Preventing XXE in PHP-libxml_disable_entity_loader

There's an injection attack that's been around for a while now that's slipped under the radar for a lot of web application developers. Unfortunately, it can be one that could cause some serious information disclosure (or exploits) if it's not taken care of. XXE (an XML eXternal Entity) injection attack takes advantage of a part of the XML structure that's usually reserved for defining custom entities in your XML documents - the ENTITY portion of the DOCTYPE definition. This section is usually used to define custom entities for the document such as:

  1. <!DOCTYPE root [
  2. <!ENTITY test1 "testing">
  3. <!ENTITY mantra "test all the things">
  4. ]>

In the above example you'll see two custom entities that we've added to our document - test1 and mantra. This lets us do some easy (and multiple) substitutions in our XML document using the entity versions of these two, &test1; and &mantra. When these entites are expanded, their replacements strings are put in their place. This is a pretty simple example, but it should make it easier to pick up on what's coming next.

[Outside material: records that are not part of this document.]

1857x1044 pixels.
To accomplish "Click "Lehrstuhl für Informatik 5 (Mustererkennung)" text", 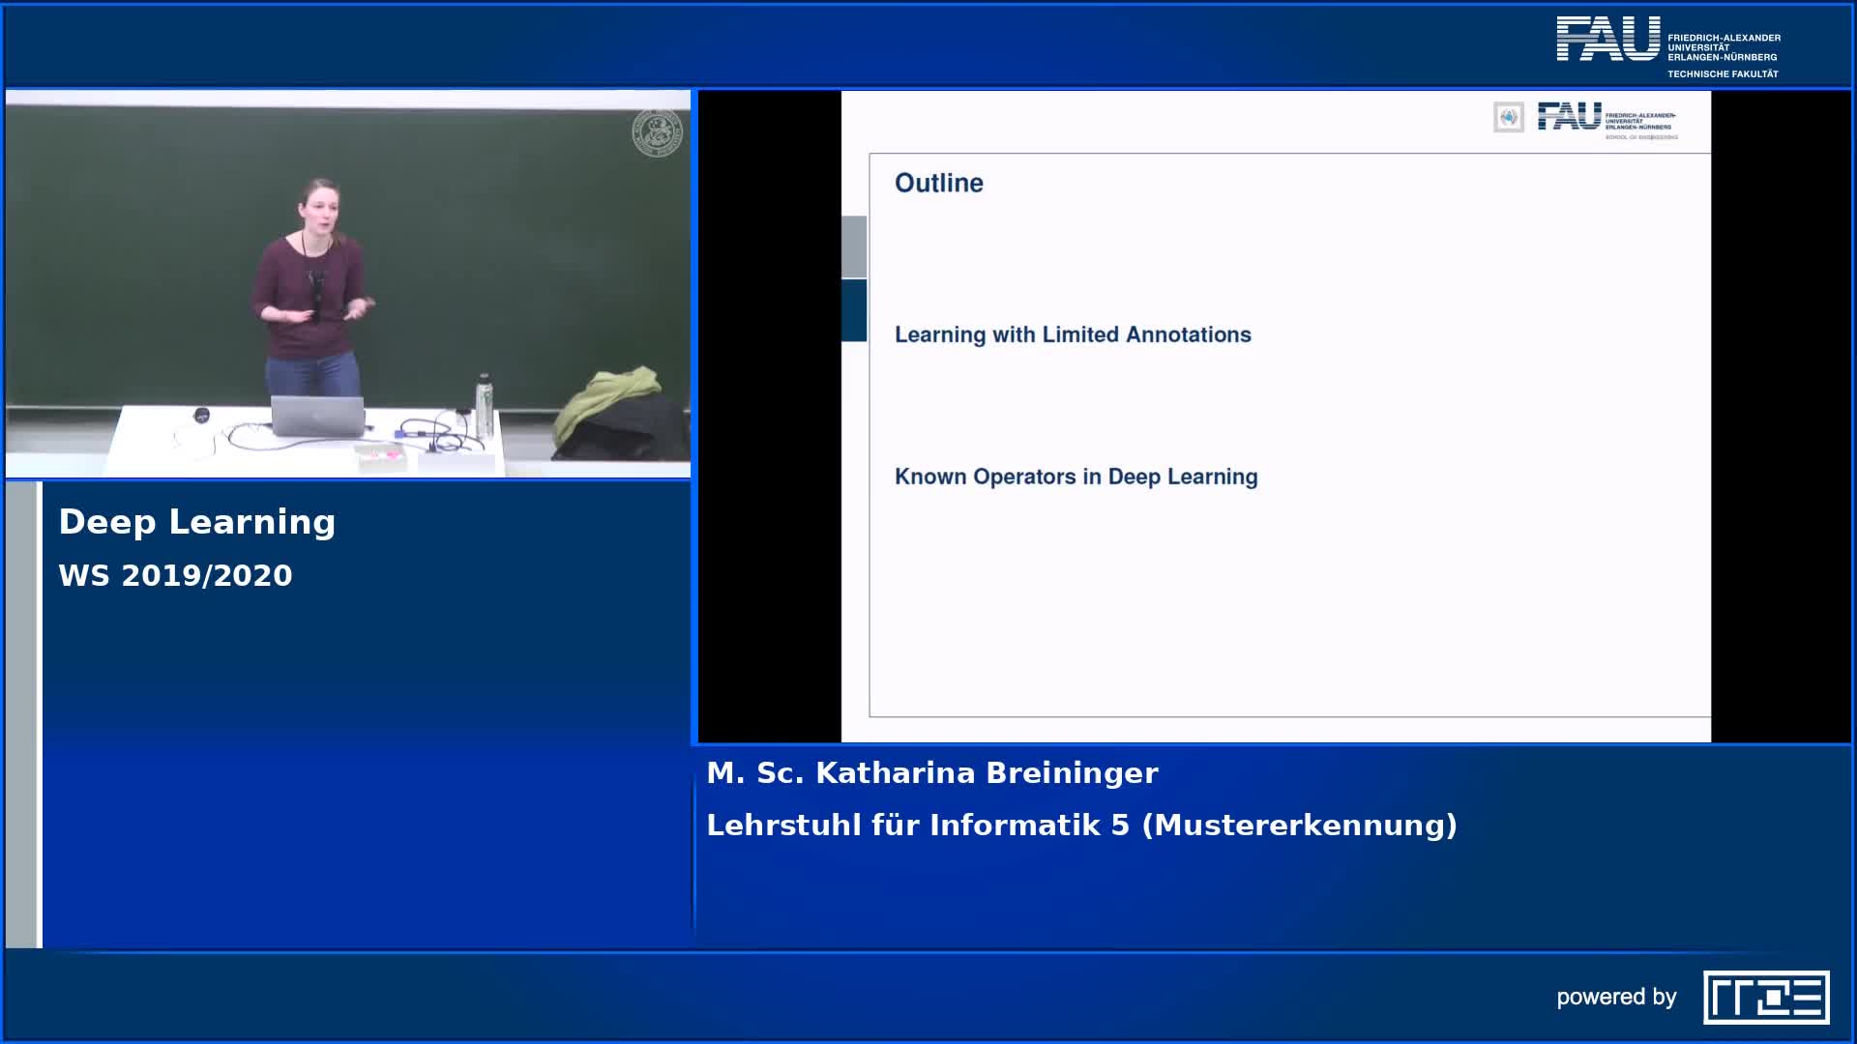I will 1080,826.
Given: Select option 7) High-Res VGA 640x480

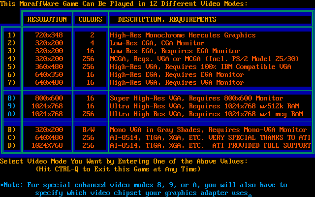Looking at the screenshot, I should [x=12, y=83].
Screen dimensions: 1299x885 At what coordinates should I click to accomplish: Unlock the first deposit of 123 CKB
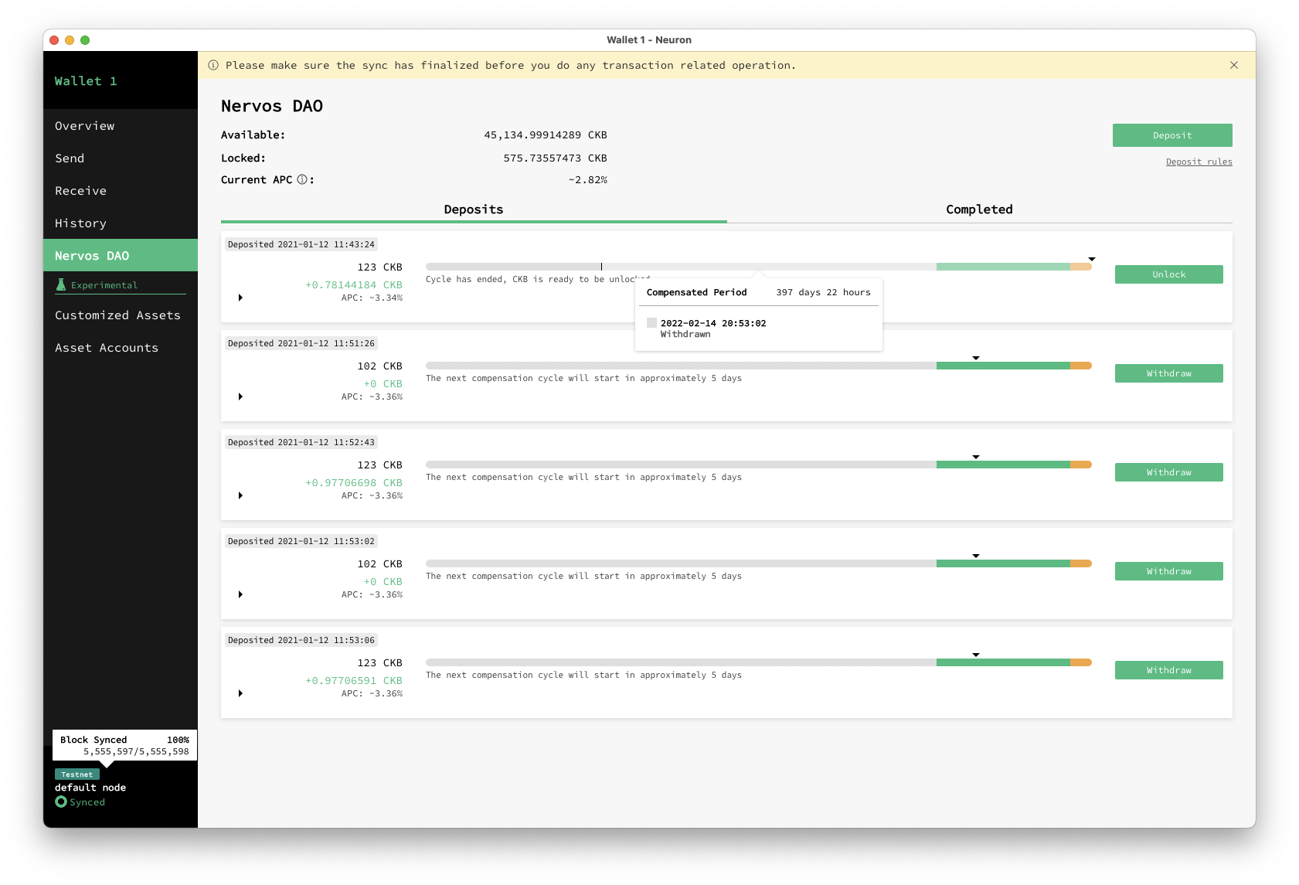(x=1168, y=274)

So, this is a handy feature to have when you need it, but there's lots of languages out there, PHP included, that don't take something into consideration: external references. See, in our example above, we set the value to a string that we determined. What happens when the XML is coming from an outside source...like with a web service. The incoming XML could contain just about anything. Now, hopefully your code is only looking for certain values, but that's pretty easy to figure out, especially if you've done a good job documenting your APIs.

The real problem is that, in PHP, when you use one of the XML parsing methods (dosen't matter which - XMLReader, DOM or SimpleXML - they all pretty much handle it the same way by default. They take whatever entities are defined in the DOCTYPE header and try to expand them. This is good news for those looking for convenience but bad news for those that are more security minded out there as it can lead to XXE attacks without any kind of warning from the parser.

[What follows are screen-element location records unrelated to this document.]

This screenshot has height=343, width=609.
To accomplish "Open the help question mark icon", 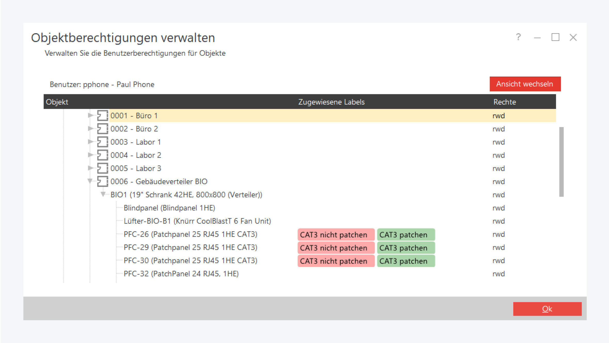I will 518,37.
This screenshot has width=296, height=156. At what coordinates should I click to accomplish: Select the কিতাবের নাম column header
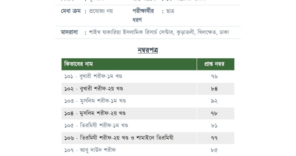129,64
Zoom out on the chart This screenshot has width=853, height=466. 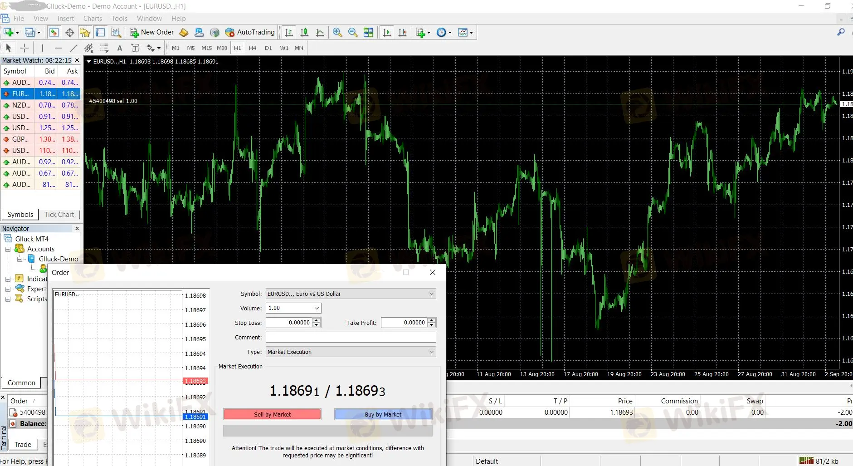[x=352, y=32]
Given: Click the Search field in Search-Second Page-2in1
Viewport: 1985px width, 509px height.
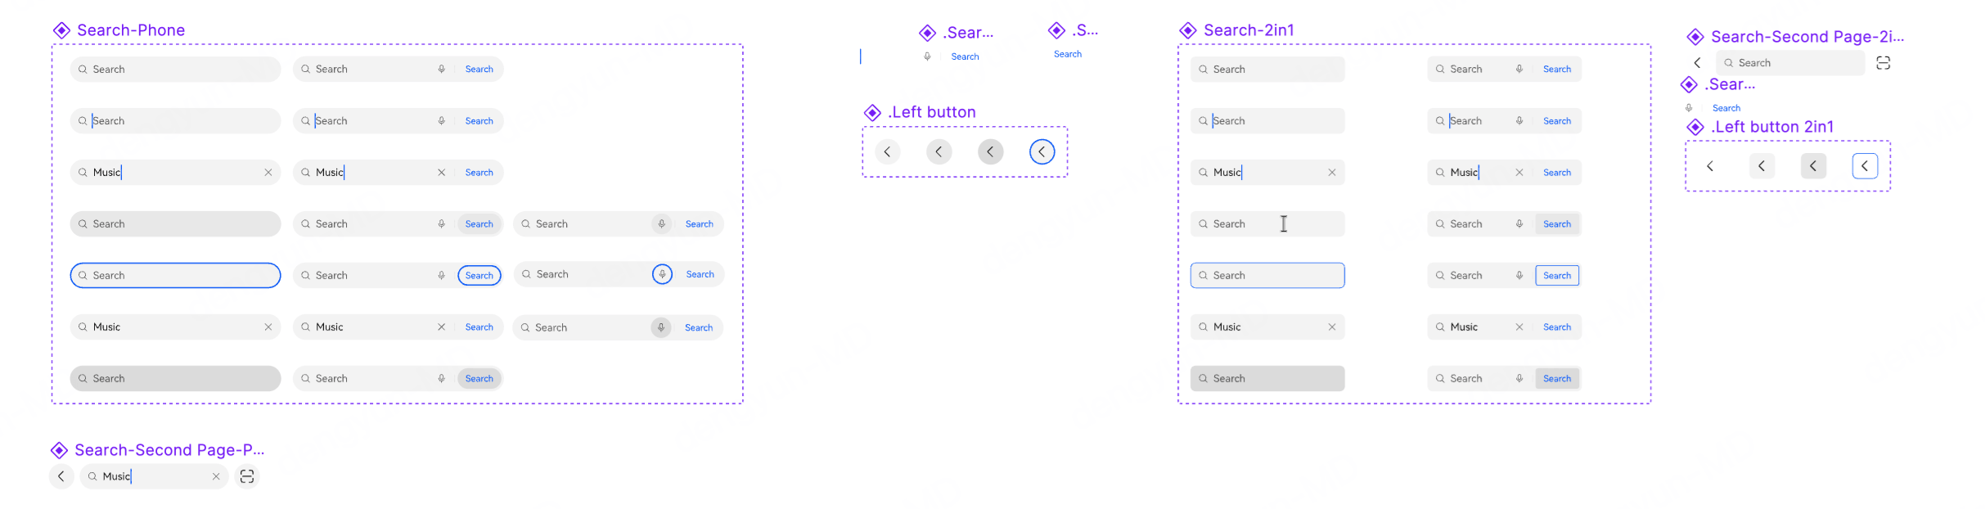Looking at the screenshot, I should [1790, 63].
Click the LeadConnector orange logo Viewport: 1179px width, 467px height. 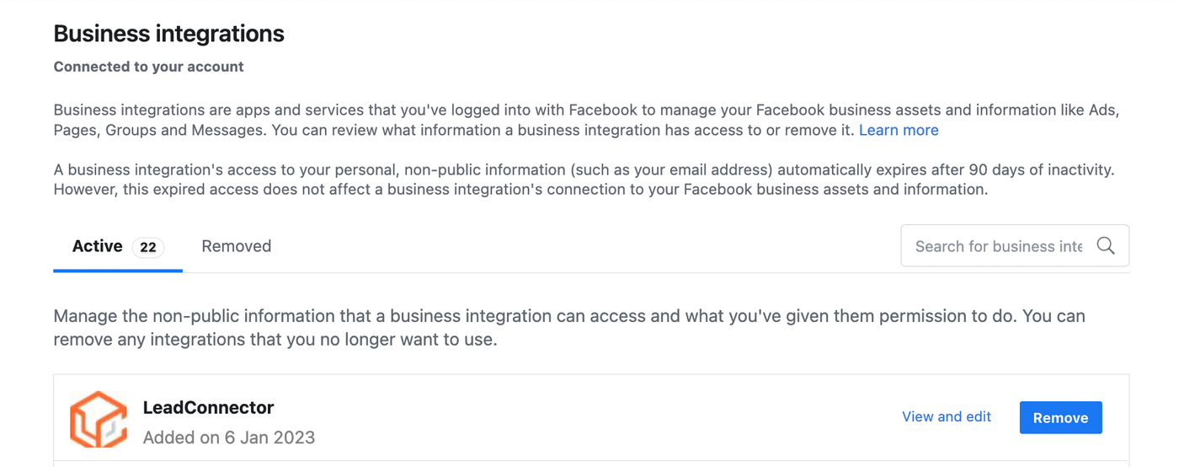click(99, 419)
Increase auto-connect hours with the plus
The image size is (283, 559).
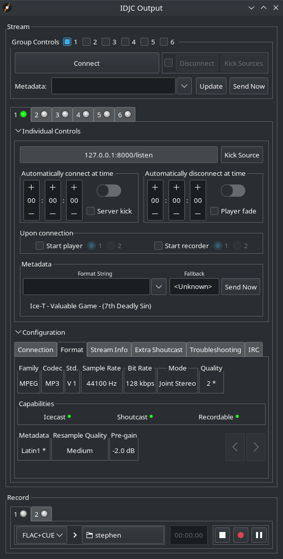tap(32, 187)
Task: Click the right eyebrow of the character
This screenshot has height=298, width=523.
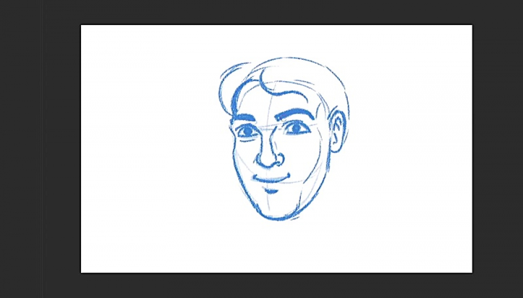Action: [x=294, y=111]
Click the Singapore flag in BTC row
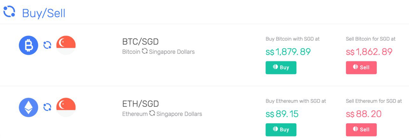The width and height of the screenshot is (409, 138). 66,45
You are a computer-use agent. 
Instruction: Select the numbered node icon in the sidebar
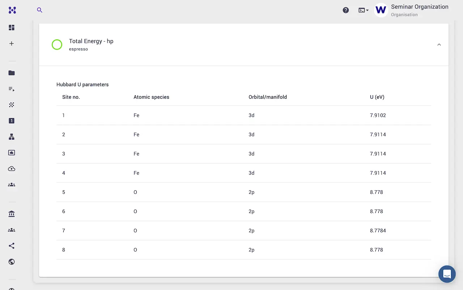[11, 121]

Let's look at an example to see how it could be dangerous:

  1. <?php
  2. $badXml = '<!DOCTYPE root
  3. [
  4. <!ENTITY foo SYSTEM "http://test.localhost:8080/contents.txt">
  5. ]>
  6. <test><testing>&foo;</testing></test>';
  7. ?>

In the above example, we've defined the foo entity in our header as a link to a text document on an external site, probably one of our own. When the PHP handlers try to parse this file, they automagically substitute the &foo; entitiy reference with the contenst of that text file. So, say our PHP script is using SimpleXML to parse the incoming XML document:

  1. <?php
  2. $goodXML = '<test><testing>my value</testing></test>';
  3. $doc = simplexml_load_string($goodXml);
  4. echo $doc->testing;
  5. ?>

Now, in this example, we're giving it a good XML structure, the kind we're expecting with a valid value for testing. Now, imagine what might happen if we gave it the $badXML contents instead and the contents.txt file contained a bit of HTML or XML markup itself (something scary like a script tag) and you had no idea. This could lead to all sorts of problems including:

  • Cross-site scripting issues if echoed back out without filtering
  • Remote file inclusion (RFI)
  • Data injection

Really, just about any exploit you can think of might come in this way. So, as a PHP developer with security in mind, how can you prevent issues like this from happening? Well, there's a few ways to go about it, but what they really boil down to is one thing - don't load external entities. Since all of the XML parsing functionality that PHP offers is based on the libxml libraries, there's one function that's essentially a kill switch to prevent the loading of these entities:

  1. <?php
  2. libxml_disable_entity_loader(true);
  3. ?>

The libxml_disable_entity_loader function tells the underlying libxml parsing to not try to interpret the values of the entities in the incoming XML and leave the entity references intact. If you're using SimpleXML, this is really the only choice to prevent an XXE attack in the incoming XML. Fortunately, the two other XML parsing methods offer a few more features to help keep you safe while still allowing for the expansion of XML entities.

  1. <?php
  2. // with the XMLReader functionality:
  3. $doc = XMLReader::xml($badXml,'UTF-8',LIBXML_NONET);
  4. // with the DOM functionality:
  5. $dom = new DOMDocument();
  6. $dom->loadXML($badXml,LIBXML_DTDLOAD|LIBXML_DTDATTR);
  7. ?>

In both cases, we're adding in some predefined constant values (by name) that tell the parser to either not allow a network connection during load (LIBXML_NONET) or to try to parse the XML according to the DTD (LIBXML_DTDLOAD|LIBXML_DTDATTR). Both of these methods will keep your application safer from XXE issues. Of course, the XML you're receiving is from an outside source and you always want to validate the data you pull from the XML to ensure it's a) the type you expect it to be and b) that it's not some kind of data being injected into your system.

Summary

I hope I've raised awareness about this very real issue for you and your XML-using application and given you a few armaments to help prevent any issues it might cause in your application.